- Genre: Drama
- Based on: Grown Ups by Marian Keyes
- Written by: Samantha Strauss
- Starring: Adrian Dunbar; Aisling Bea; Sarah Greene; Robert Sheehan;
- Country of origin: Ireland
- Original language: English

Production
- Executive producers: Samantha Strauss; Louise Gough; Marian Keyes; Liz Watts; Helen Gregory; Emile Sherman; Iain Canning;
- Production companies: Picking Scabs; See-Saw Films;

Original release
- Network: Netflix

= Grown Ups (upcoming TV series) =

Irish television series

Grown Ups is an upcoming drama television series for Netflix. It is an adaptation by Samantha Strauss of the Marian Keyes novel of the same name. The cast is led by Adrian Dunbar, Robert Sheehan, Sarah Greene, and Aisling Bea.

==Premise==
"Based on three couples—Nell and Liam, Cara and Ed, Jessie and Rory—like most families, the Caseys are a complicated bunch," the show's synopsis states. "Ever-shifting politics. Old and new resentments. Arguments that blow over quickly and hurts that are nursed forever. They're loyal. Noisy. And bound together by a whole lot of love."

==Cast==
- Adrian Dunbar as Canice
- Aisling Bea as Cara
- Sarah Greene as Jessie
- Robert Sheehan as Liam
- Sinead Cusack as Rose
- Amy-Leigh Hickman as Nell
- Barry Ward as Johnnie
- Karin Hanczewski as Ed
- James Agnew as Ferdia
- Katelyn Rose Downey as Saoirse

==Production==
See-Saw Films are producing the series for Netflix. Samantha Strauss is adapting the Marian Keyes novel on which it is based, and is executive producer on the drama.

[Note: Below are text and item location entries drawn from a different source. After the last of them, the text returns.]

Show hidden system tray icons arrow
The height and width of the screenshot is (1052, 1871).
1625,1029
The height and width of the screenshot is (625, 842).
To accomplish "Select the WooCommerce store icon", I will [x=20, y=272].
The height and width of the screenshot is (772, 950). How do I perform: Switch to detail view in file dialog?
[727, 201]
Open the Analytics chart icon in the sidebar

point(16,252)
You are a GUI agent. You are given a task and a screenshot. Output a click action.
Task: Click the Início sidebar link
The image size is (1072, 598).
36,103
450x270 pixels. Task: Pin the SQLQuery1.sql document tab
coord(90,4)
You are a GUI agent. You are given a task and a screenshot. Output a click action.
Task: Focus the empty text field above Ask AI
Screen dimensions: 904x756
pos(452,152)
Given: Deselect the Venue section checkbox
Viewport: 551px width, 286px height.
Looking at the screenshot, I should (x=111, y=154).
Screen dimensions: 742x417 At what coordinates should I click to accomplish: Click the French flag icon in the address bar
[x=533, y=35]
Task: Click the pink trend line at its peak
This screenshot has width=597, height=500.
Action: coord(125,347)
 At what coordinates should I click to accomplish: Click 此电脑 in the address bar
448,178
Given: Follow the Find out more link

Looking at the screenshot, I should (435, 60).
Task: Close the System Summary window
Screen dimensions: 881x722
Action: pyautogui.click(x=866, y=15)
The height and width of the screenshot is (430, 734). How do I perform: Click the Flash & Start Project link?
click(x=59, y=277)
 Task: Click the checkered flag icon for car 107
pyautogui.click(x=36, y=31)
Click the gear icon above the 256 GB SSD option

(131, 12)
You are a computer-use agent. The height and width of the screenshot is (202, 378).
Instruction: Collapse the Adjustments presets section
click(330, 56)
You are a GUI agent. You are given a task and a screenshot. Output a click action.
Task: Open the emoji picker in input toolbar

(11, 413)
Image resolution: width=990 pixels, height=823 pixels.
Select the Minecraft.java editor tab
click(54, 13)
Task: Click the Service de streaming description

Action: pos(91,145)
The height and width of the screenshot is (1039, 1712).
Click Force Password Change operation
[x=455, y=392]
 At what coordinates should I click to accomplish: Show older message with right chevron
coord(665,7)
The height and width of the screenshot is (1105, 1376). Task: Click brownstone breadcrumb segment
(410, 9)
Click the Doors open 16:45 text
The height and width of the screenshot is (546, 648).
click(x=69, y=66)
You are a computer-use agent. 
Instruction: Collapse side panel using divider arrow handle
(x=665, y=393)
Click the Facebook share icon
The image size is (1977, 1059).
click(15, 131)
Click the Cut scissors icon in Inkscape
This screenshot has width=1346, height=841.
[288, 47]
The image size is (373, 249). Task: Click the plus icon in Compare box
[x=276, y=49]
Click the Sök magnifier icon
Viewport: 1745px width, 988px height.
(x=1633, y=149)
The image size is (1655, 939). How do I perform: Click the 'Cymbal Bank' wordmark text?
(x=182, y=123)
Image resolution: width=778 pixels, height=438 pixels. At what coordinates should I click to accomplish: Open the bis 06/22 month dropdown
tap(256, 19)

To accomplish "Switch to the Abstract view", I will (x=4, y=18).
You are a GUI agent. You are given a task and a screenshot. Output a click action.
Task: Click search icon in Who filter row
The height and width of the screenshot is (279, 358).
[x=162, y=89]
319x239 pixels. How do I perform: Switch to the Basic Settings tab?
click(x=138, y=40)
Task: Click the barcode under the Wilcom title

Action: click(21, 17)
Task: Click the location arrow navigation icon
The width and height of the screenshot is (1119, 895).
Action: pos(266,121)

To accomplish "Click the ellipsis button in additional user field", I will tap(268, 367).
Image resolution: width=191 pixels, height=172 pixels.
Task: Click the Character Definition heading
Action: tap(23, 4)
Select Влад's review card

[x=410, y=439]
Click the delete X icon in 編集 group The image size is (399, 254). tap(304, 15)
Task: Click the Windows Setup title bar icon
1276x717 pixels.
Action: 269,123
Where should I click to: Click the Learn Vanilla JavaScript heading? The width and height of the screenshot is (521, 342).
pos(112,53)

Liz Watts, Helen Gregory, Emile Sherman and Iain Canning will executive produce for See-Saw Films, with Keyes and Louise Gough also executive producers.

The cast includes Adrian Dunbar, Aisling Bea, Sarah Greene and Robert Sheehan, as well as Sinead Cusack, Barry Ward and Amy-Leigh Hickman with Karin Hanczewski, James Agnew, Katelyn Rose Downey.

Filming took place in Dublin in September 2025.